9 mai 1996 |
Pénétrer au 79 Crémazie Est, dans le quartier Montcalm,
c'est un peu comme sauter d'un coup dans la caverne d'Ali-Baba. D'immenses
rouleaux de tissus occupent le moindre recoin horizontal ou vertical de
la pièce, des rangées de vêtements serrés montent
la garde le long des murs et un mannequin habillé trône dans
l'entrée. C'est ici que Leila Ligougne et Alex Tessier, rêvent,
imaginent, conçoivent, commercialisent les Sans-Culottes, une ligne
de vêtements vendue dans plusieurs magasins de Québec, Montréal,
Toronto.
Chemises abondamment fleuries, blousons bleu électrique, robes moulantes
à motif peau de serpent, bustiers noirs serrés, la mode qu'ils
lancent s'affiche jeune, joyeuse et surtout féminine. Influencée
par le design européen, Leila, dessine volontiers des modèles
près du corps, qui mettent les courbes en valeur, comme cette jupe
qui descend en dessous du nombril pour un décolleté coquin.
«Nos créations à prix abordables s'adressent aux jeunes
de 15 à 30 ans, qui sortent beaucoup et consacrent une bonne partie
de leur budget à leur habillement», explique Alex Tessier, diplômé
en sciences de l'administration, spécialisation finances.

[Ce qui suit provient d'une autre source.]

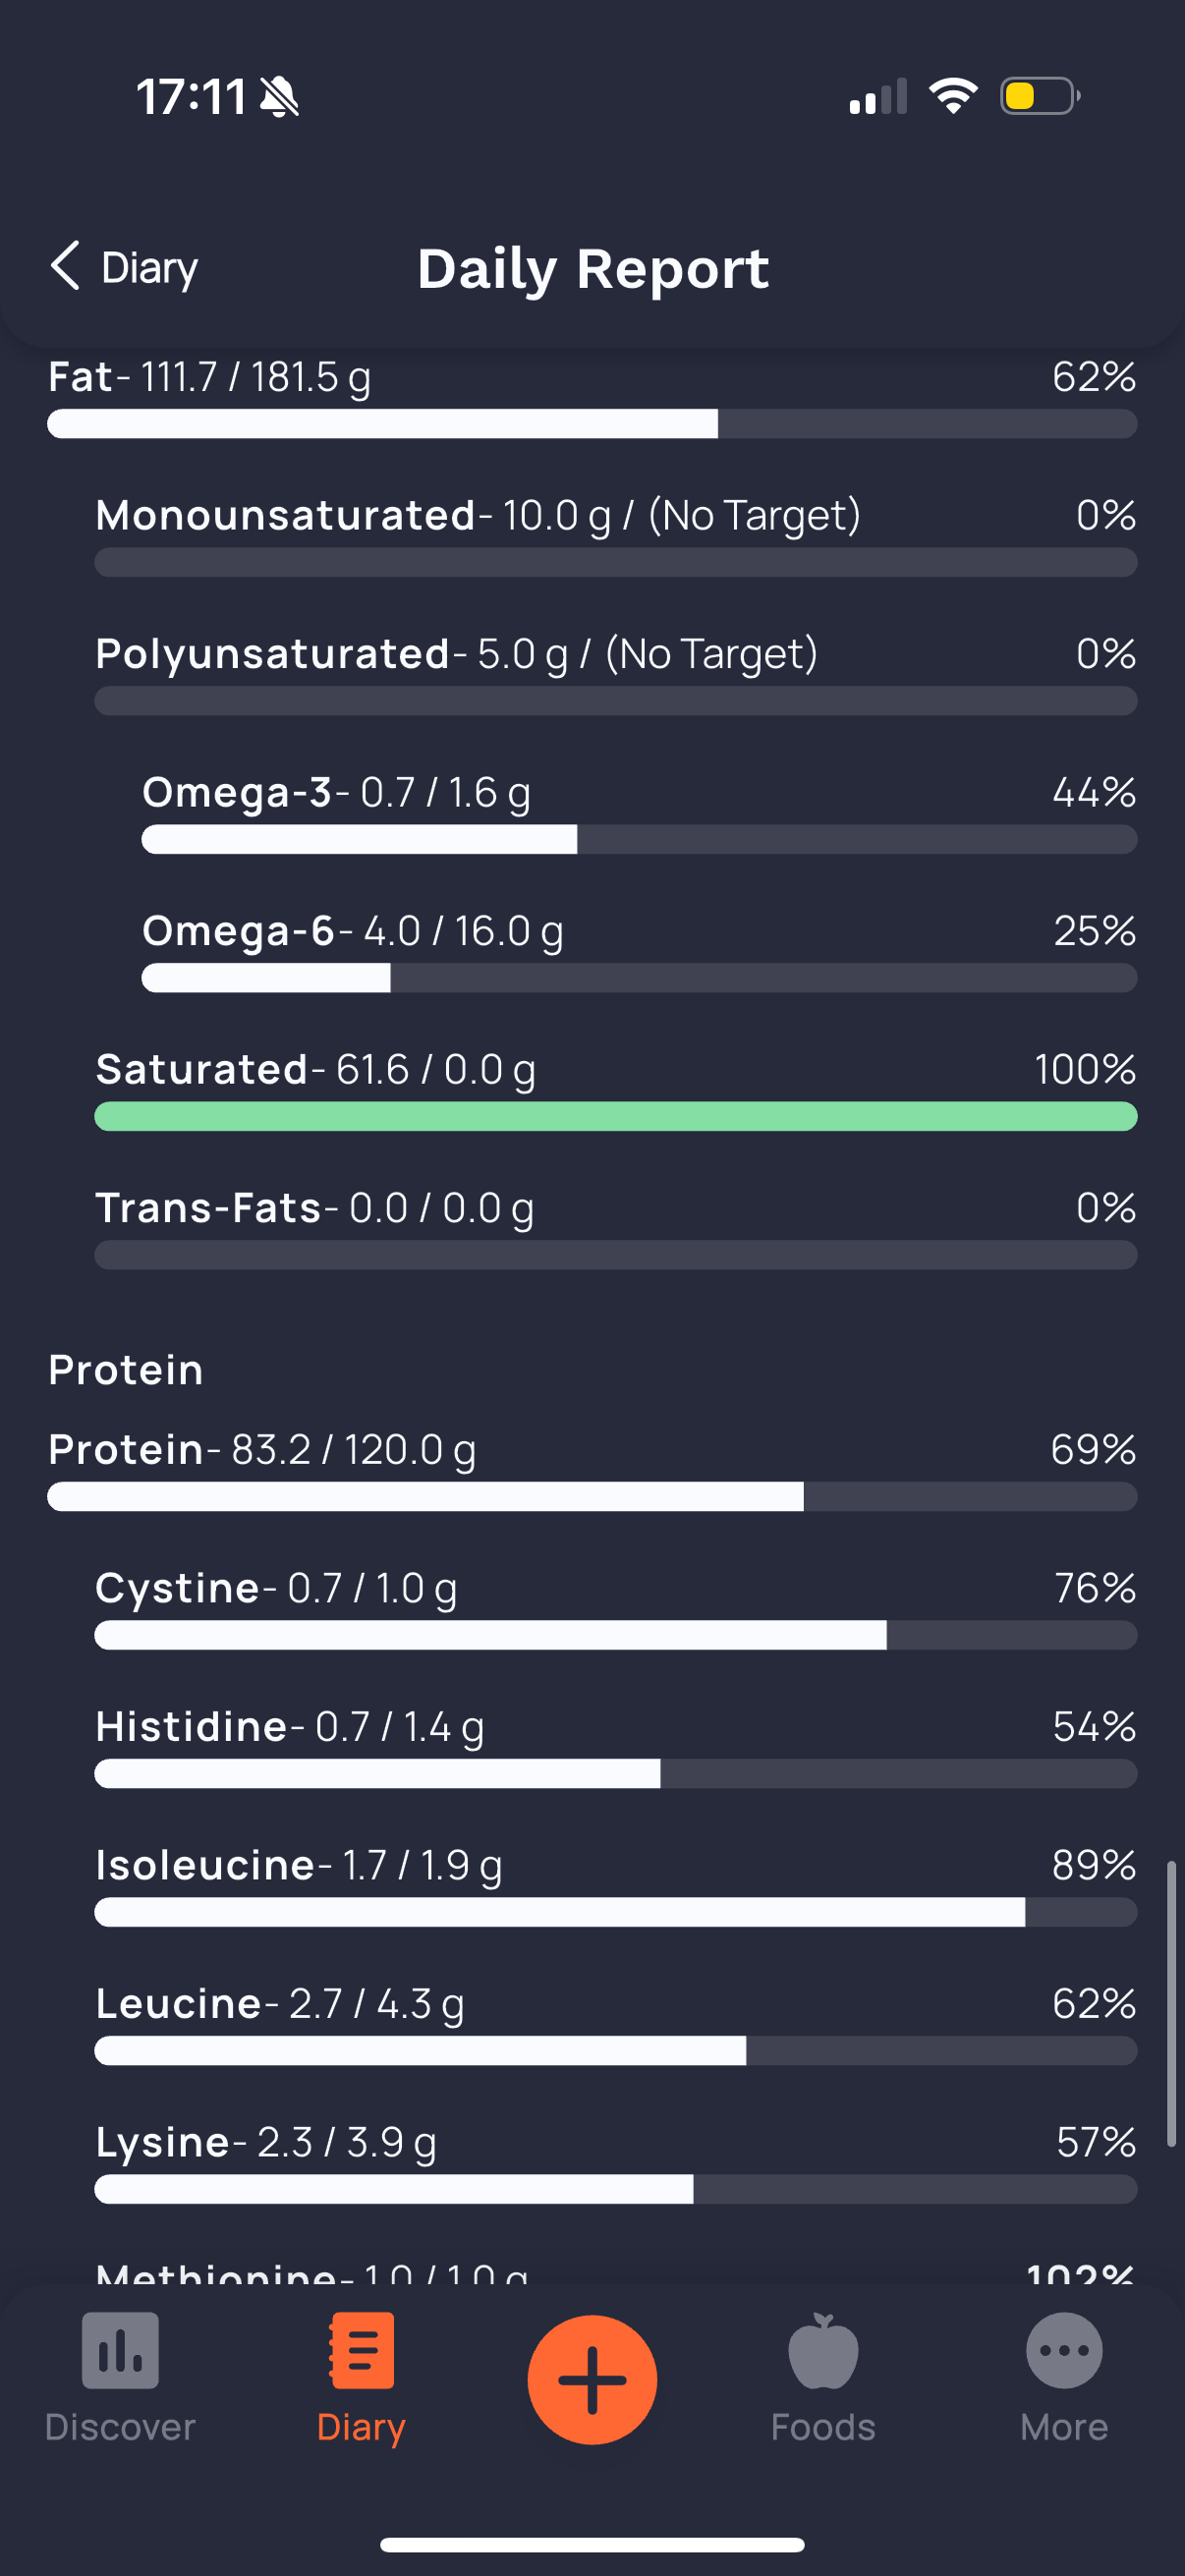
Task: Go back via the Diary link
Action: (x=150, y=268)
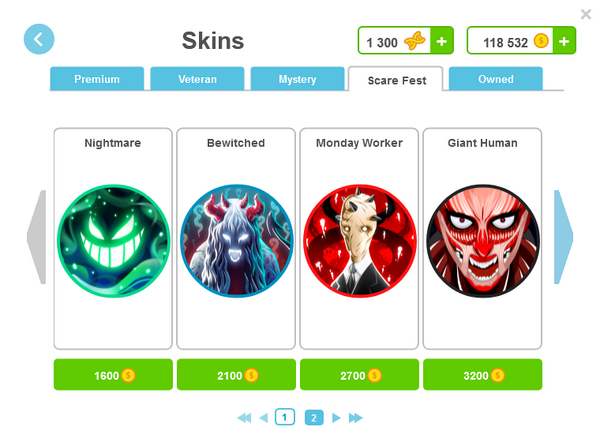Go to the next page arrow
The width and height of the screenshot is (600, 442).
click(x=336, y=418)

En suivant ses cours de marketing, le coordonnateur des Sans-Culottes a
bien compris l'importance de donner une image à une ligne de vêtements,
afin que les acheteurs s'y identifient, et de viser une clientèle
spécifique. Films, magazines, vidéos, musique rap, hip-hop,
techno-pop, sites internet, les deux associés nagent dans l'actualité
artistique susceptible d'influencer la consommation des jeunes afin de saisir
l'ambiance de l'air du temps. La styliste emprunte des éléments
de la mode grunge ou du style snowboardI, en les adaptant les grandes tendance
de cette culture mondiale à la sauce locale. «À Québec,
les jupes se portent assez longues et les imprimés avec un peu de
satin fonctionnent bien à Montréal et Toronto,» remarque
Leila Ligougne, qui a étudié le stylisme de mode à
Paris.
Tout est dans la longueur
La jeune entreprise a pris son envol en septembre 1994 avec, comme mise
de fonds, les économies de Leila et d'Alex qui ne se satisfaisait
pas des offres d'emplois de représentants offertes sur le marché
à sa sortie de l'Université Laval. Pendant plusieurs mois,
ils ont préparé leur première collection, puis, armés
de leurs premiers échantillons, ils ont rencontré des acheteurs,
des agents représentant plusieurs lignes de vêtements afin
d'ajuster leur collection aux réalités du marché. Après
leurs commentaires, les jupes ont rallongé, le nombre de tissus s'est
restreint et l'âge des futurs clients s'est précisé
à travers le style de vêtements.
De fil en aiguille, Leila Ligougne et Alex Tessier ont appris qu'il leur
fallait fréquenter les fournisseurs newyorkais pour trouver des tissus
de couleur variée, que les sous-traitants qui confectionnent leurs
modèles réclamaient des détails extrêmement précis
sur les patrons. Mais ils ont surtout découvert l'extrême fragilité
du marché. «Dans mes livres universitaires, pour offrir un produit
il suffisait de trouver un fournisseur, un conseiller en opérations,
un distributeur et le problème était réglé,
explique le bachelier en administration. Mais en fait, ce secteur fonctionne
vraiment de manière broche à foin. On est bien loin du service
à la clientèle et de la qualité totale». Ainsi,
ils ont déjà subi des mauvaises expériences en manquant
de tissu en arrivant en phase de production ou en découvrant des
coupes douteuses sur les modèles finis.
Leurs vêtements, confectionnés par des sous-traitants de la
région de Québec ou de la Beauce pour les chemises, devraient
bientôt prendre le chemin de l'Ouest canadien et du reste de la province
dans les valises des représentants. Prudent, Alex Tessier réinvestit
tous les profits dans l'entreprise car l'avance constante d'une collection
les oblige à détenir des liquidités pour l'achat de
tissu. Il conserve donc un emploi à temps partiel plus lucratif à
l'extérieur des Sans-Culottes. «Au début, je trouvais
mes cours universitaires très théoriques, explique-t-il. Mais
peu à peu, j'ai utilisé mes connaissances pour monter le plan
comptable, le plan d'affaires, pour présenter le produit aux médias.
Grâce à ces notions en marketing, finances et autres, il sait
mieux à qui confier la tâche à éxécuter.
De la graine de capitaine d'industrie?